The problem
The expected answer is a verbatim transcription of the lines below, beginning with the first and ending with the line that holds "Given: Open the #NBA2K18 hashtag", without pictures.

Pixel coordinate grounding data
======

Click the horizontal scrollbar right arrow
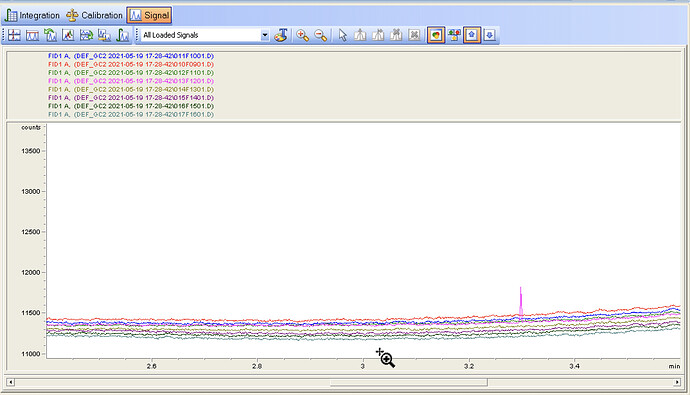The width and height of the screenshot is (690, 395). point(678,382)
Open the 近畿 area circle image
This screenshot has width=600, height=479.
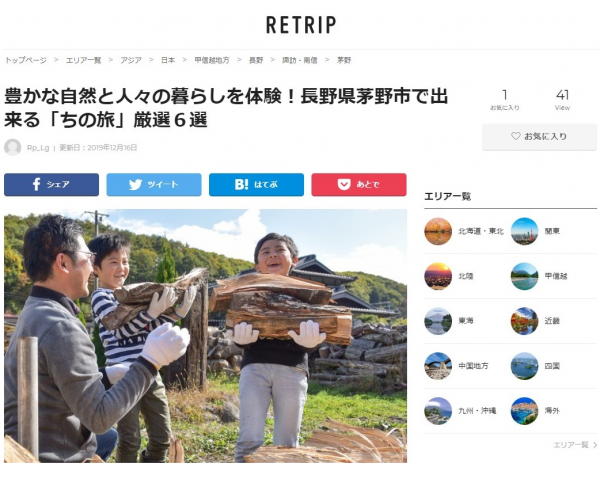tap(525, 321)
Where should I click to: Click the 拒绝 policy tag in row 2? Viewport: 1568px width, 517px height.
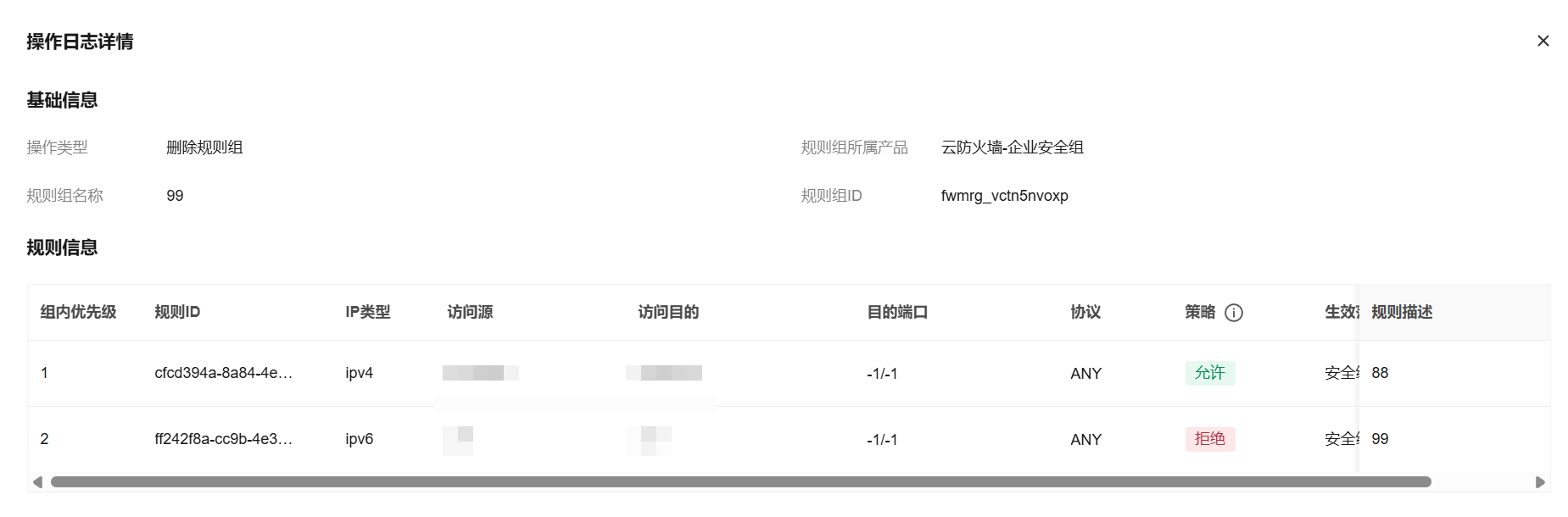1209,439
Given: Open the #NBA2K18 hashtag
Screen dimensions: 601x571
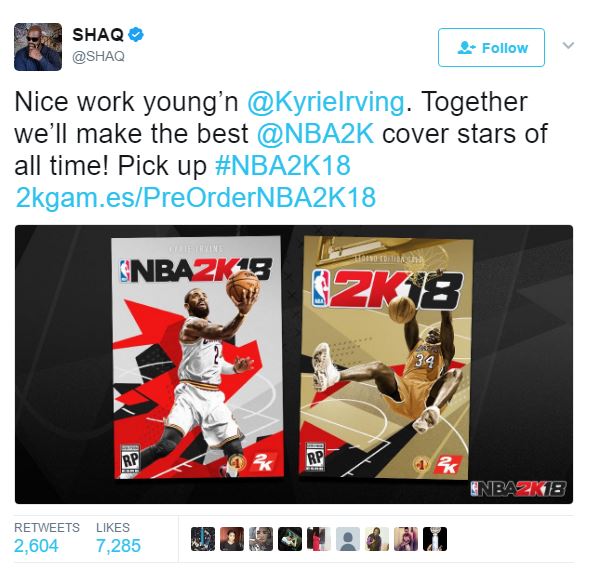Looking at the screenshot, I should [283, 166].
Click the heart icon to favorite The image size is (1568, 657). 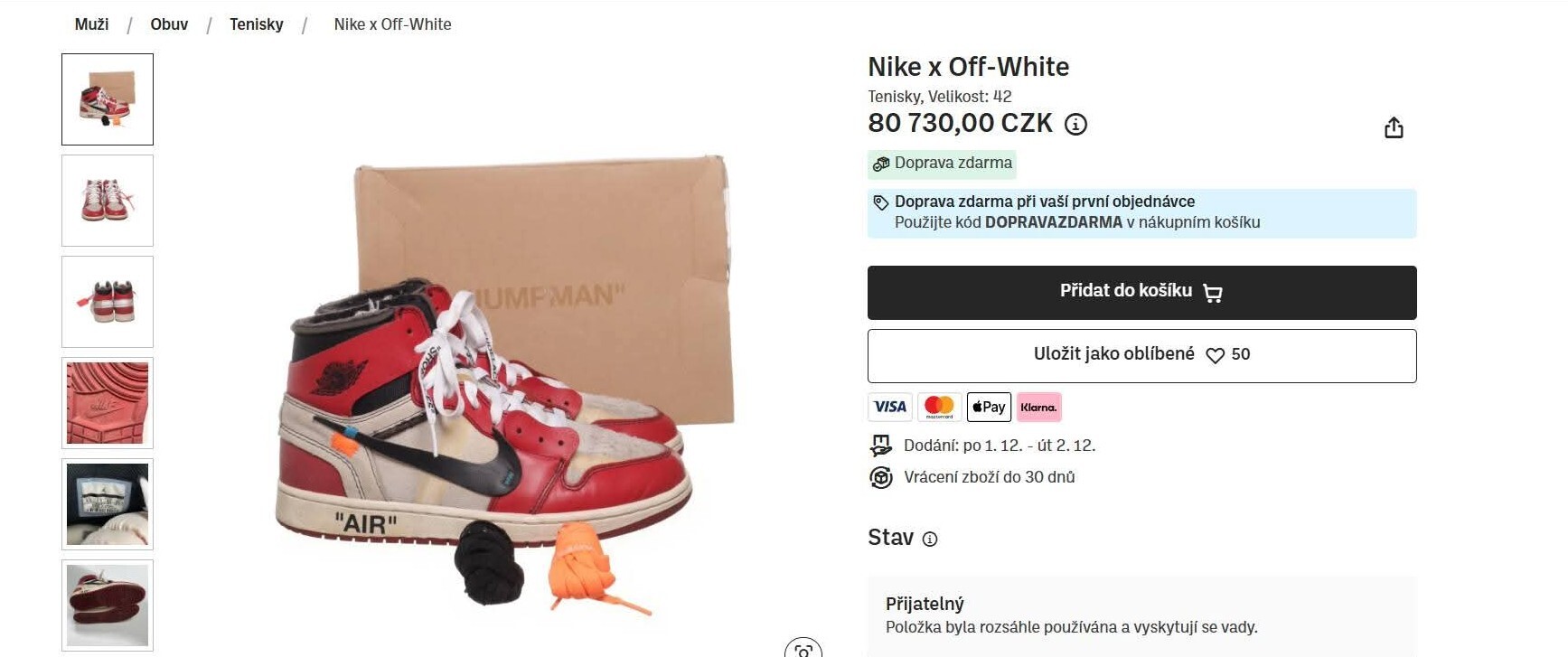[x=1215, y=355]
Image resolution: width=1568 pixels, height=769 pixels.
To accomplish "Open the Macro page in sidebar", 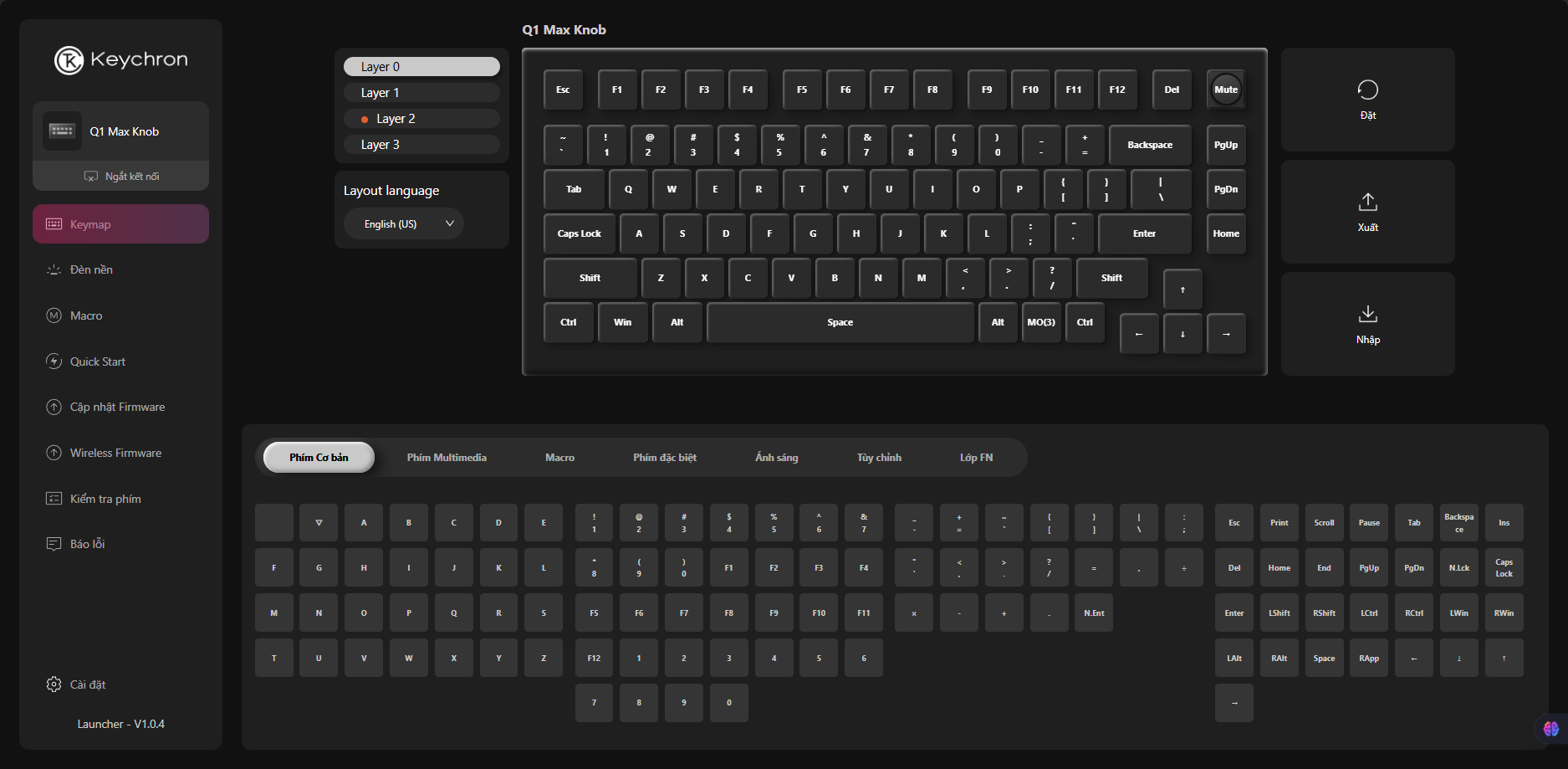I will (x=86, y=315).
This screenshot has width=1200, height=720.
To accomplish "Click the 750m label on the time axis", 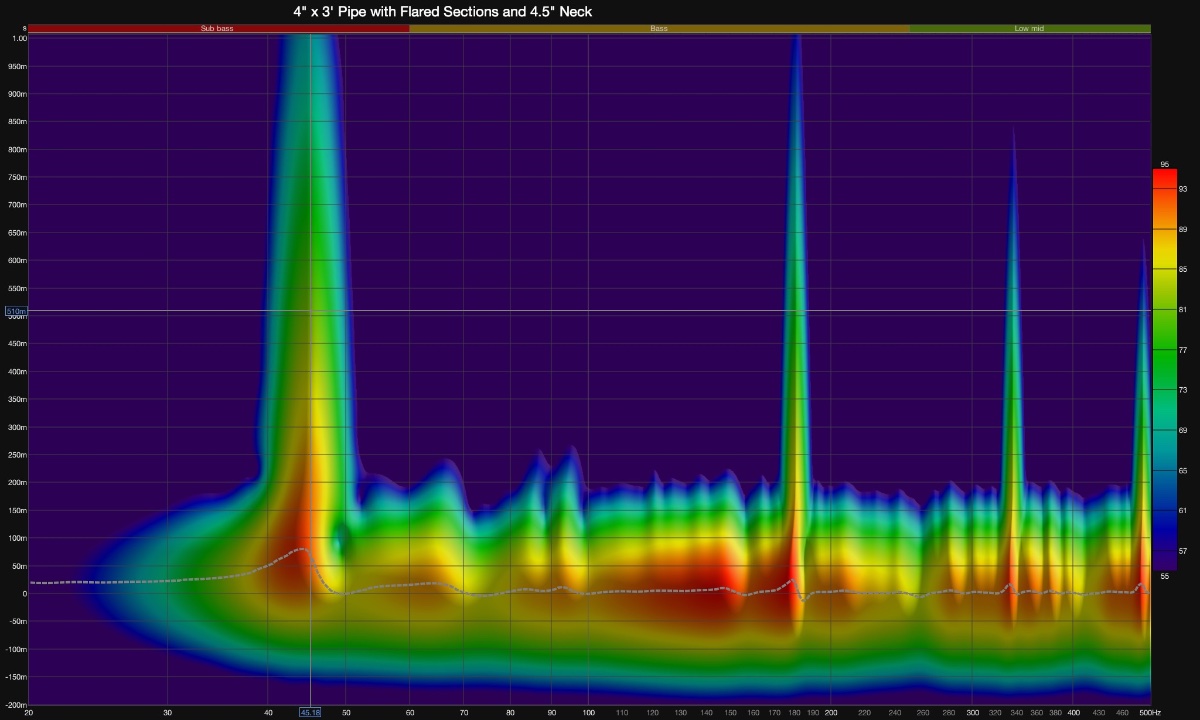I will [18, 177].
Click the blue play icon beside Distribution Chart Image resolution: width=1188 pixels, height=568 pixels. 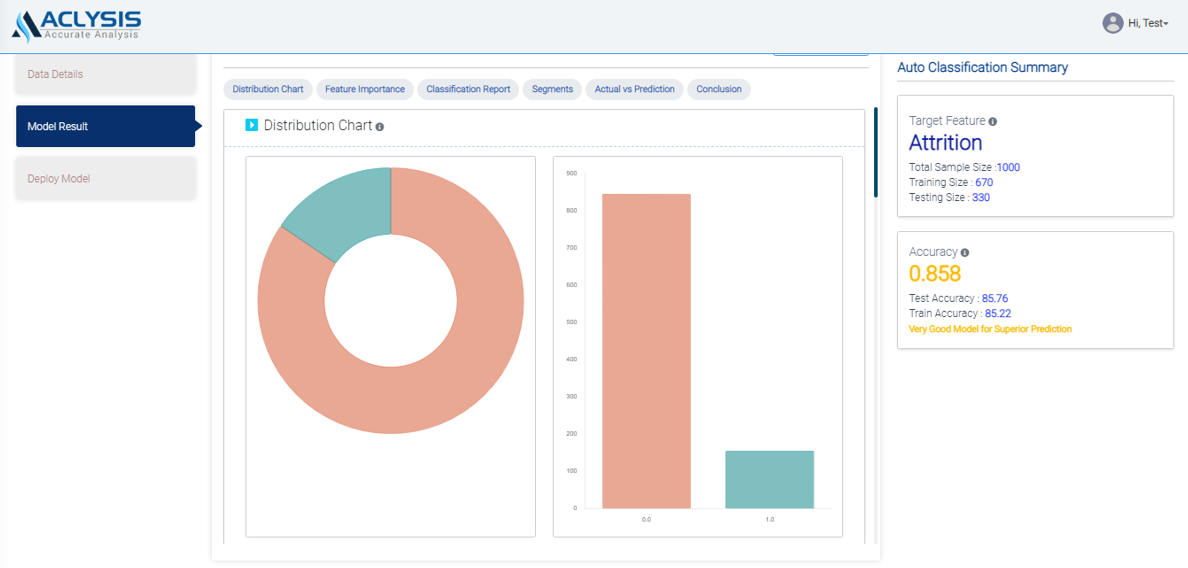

======

Solution for this task
Click the horizontal scrollbar right arrow
The width and height of the screenshot is (690, 395). point(678,382)
Open the 近畿 area circle image
This screenshot has width=600, height=479.
tap(525, 321)
Where should I click to: Click the 拒绝 policy tag in row 2? Viewport: 1568px width, 517px height.
1209,439
Given: Open the #NBA2K18 hashtag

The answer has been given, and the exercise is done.